Fig. 4 Posizionamento delle matrici sezionali Palodent V3


 
 

Nello step successivo è stato applicato il mordenzante DeTrey Conditioner 36 (Dentsply Sirona) su smalto per 15’’ e su dentina per altri 15’’ (fig. 5); il mordenzante è stato rimosso e le superfici trattate sono state sciacquate per un tempo identico a quello di applicazione dell’acido.

Fig. 5 Mordenzatura delle superfici


Si è proceduto con la stesura dell’adesivo Prime&Bond Active su tutte le superfici da trattare, con un movimento energico per 20’’. Il solvente è stato eliminato con un moderato getto d’aria e l’adesivo polimerizzato per 10’’.

Sul gradino cervicale è stato posto un sottile strato di composito bulk fill SDR flow+ (Dentspy Sirona) e dopo la polimerizzazione si è proceduto con la ricostruzione delle creste marginali (fig. 6) seguendo una tecnica di layering segmentato in due incrementi.

Prima della rimozione della matrice, le pareti ricostruite sono state rinforzate con del composito flow usato come liner.

 
 

Fig. 6 Aspetto delle creste marginali appena ricostruite


Per l’esecuzione dei restauri, alla tecnica di stratificazione orizzontale per gli incrementi più profondi (realizzati con SDR flow+), ha fatto seguito una tecnica di modellazione sottrattiva.

Il composito estetico Ceram.x duo D3 (Dentsply Sirona) è stato modellato in modo da anticipare l’anatomia del tavolato occlusale in dentina, al di sopra del quale, a polimerizzazione eseguita, è stato applicato del supercolore brown, per esaltare la percezione tridimensionale dell’anatomia. Il composito ad alta traslucenza Ceram.x duo E3 (Dentsply Sirona) è stato utilizzato per riprodurre e perfezionare l’anatomia superficiale, andando a desaturare il croma della dentina e del supercolore brown sottostanti.

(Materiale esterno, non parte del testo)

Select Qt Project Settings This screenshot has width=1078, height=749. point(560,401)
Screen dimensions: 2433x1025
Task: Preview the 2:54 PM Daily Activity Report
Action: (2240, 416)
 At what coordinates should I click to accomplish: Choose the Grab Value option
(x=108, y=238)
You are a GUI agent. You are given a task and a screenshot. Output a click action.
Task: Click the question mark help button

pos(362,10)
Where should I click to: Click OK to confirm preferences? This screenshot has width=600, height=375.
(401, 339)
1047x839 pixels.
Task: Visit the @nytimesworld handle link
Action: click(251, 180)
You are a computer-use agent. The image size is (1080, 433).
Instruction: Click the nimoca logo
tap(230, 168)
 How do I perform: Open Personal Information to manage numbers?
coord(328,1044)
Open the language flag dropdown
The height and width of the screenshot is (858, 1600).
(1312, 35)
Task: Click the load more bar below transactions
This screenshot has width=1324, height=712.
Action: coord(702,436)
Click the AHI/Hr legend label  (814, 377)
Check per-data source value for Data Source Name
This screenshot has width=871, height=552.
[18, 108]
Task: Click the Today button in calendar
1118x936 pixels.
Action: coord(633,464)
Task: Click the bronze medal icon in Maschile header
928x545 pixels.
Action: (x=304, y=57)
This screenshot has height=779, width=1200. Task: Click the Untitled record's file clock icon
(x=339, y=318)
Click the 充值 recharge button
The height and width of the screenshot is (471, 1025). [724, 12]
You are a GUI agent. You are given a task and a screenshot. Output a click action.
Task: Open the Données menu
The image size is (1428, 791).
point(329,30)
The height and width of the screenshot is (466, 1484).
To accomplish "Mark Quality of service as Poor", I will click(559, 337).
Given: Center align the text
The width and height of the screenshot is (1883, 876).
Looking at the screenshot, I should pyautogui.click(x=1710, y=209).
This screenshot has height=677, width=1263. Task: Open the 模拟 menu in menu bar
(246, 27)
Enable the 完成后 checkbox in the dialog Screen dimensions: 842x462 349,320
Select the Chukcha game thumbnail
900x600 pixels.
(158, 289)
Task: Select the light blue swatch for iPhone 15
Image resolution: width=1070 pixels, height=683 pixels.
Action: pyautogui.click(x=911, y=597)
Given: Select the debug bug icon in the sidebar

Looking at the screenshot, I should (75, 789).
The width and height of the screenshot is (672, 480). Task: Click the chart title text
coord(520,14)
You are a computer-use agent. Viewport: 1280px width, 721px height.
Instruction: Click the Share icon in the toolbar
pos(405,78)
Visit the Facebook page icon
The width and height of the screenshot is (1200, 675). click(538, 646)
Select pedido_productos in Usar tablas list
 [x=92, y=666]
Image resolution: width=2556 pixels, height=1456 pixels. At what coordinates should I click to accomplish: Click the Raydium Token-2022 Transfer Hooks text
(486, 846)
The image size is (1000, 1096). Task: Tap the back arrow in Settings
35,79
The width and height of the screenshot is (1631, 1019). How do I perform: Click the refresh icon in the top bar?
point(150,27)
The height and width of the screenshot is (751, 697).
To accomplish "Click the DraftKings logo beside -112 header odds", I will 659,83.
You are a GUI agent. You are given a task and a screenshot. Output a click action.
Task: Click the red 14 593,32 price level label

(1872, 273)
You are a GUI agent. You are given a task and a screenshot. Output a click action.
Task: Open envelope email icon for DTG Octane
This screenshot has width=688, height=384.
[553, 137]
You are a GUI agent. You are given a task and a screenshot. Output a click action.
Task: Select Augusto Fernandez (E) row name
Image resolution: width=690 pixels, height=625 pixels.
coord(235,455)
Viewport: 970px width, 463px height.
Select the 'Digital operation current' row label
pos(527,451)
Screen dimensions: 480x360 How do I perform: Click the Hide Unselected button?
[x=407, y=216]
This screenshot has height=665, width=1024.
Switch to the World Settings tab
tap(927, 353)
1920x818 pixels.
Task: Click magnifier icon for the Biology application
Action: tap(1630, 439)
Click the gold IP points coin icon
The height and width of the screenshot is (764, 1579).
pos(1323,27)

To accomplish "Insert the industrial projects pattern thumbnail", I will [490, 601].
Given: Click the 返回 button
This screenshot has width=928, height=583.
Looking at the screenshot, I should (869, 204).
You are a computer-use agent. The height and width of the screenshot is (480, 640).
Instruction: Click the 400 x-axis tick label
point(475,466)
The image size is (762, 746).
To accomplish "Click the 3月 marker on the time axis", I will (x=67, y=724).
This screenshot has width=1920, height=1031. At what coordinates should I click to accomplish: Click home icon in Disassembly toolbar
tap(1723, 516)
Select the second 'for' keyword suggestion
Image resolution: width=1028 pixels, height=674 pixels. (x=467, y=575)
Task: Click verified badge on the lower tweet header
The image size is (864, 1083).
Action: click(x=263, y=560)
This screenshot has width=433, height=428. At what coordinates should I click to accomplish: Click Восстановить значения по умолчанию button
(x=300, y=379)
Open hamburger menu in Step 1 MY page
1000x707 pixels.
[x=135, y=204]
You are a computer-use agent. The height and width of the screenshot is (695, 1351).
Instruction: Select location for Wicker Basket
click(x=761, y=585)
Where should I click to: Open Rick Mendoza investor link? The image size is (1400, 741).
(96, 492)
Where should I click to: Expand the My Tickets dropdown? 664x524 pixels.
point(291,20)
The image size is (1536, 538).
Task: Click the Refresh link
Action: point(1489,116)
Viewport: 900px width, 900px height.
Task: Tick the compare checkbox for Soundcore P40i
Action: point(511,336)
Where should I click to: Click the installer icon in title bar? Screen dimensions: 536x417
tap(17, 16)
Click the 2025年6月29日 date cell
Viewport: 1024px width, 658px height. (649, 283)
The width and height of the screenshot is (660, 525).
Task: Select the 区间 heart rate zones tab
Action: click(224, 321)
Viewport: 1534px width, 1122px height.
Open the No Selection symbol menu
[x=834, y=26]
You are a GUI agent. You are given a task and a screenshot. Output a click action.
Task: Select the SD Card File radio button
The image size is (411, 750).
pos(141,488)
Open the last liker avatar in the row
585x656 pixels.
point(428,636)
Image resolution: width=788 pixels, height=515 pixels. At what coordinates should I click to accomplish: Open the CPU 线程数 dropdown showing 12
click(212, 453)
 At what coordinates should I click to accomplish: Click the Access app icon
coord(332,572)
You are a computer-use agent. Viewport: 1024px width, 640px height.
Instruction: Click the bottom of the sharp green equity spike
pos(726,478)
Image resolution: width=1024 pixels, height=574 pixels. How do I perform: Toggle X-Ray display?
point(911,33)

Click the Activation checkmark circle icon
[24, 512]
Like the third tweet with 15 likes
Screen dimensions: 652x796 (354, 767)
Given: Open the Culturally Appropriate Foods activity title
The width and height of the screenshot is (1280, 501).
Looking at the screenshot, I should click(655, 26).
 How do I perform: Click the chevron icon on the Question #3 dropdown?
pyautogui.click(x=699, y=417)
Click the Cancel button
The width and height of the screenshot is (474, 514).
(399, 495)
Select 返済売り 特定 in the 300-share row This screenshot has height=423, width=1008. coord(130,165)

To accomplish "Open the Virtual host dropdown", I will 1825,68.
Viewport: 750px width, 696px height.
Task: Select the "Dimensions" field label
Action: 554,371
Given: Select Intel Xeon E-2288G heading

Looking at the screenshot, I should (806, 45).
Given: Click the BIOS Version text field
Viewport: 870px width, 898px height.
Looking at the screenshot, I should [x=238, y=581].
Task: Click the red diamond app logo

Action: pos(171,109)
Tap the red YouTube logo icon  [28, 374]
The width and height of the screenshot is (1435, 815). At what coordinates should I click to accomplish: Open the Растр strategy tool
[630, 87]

La superficie occlusale è stata poi cosparsa di glicerina e nuovamente polimerizzata per ottenere la totale conversione dei monomeri superficiali, altrimenti inibita dall’ossigeno. Il controllo occlusale mediante carta d’articolazione 40 micron ha permesso di identificare ed eliminare i punti di precontatto (figg. 7, 8).

Fig. 7 Restauri ultimati ma non rifiniti e lucidati


 
 

Fig. 8 Controllo dell’occlusione


Nell’ultimo step di finishing e polishing si sono utilizzati i sistemi Enhance ed Enhance PoGo (Dentsply Sirona) e, come ultimo passaggio, la pasta da brillantatura Prisma Gloss (fig. 9).

Fig. 9 Restauri appena rifiniti e lucidati


 
 

In conclusione, il piano di trattamento ha previsto la rimozione dei vecchi restauri e l’esecuzione di otturazioni provvisorie per un periodo di due settimane, necessarie a consentire la guarigione del parodonto di superficie.

I nuovi restauri, esteticamente e funzionalmente validi, hanno risolto i problemi lamentati dalla paziente, garantendo un buon risultato, stabile nel tempo (fig. 10).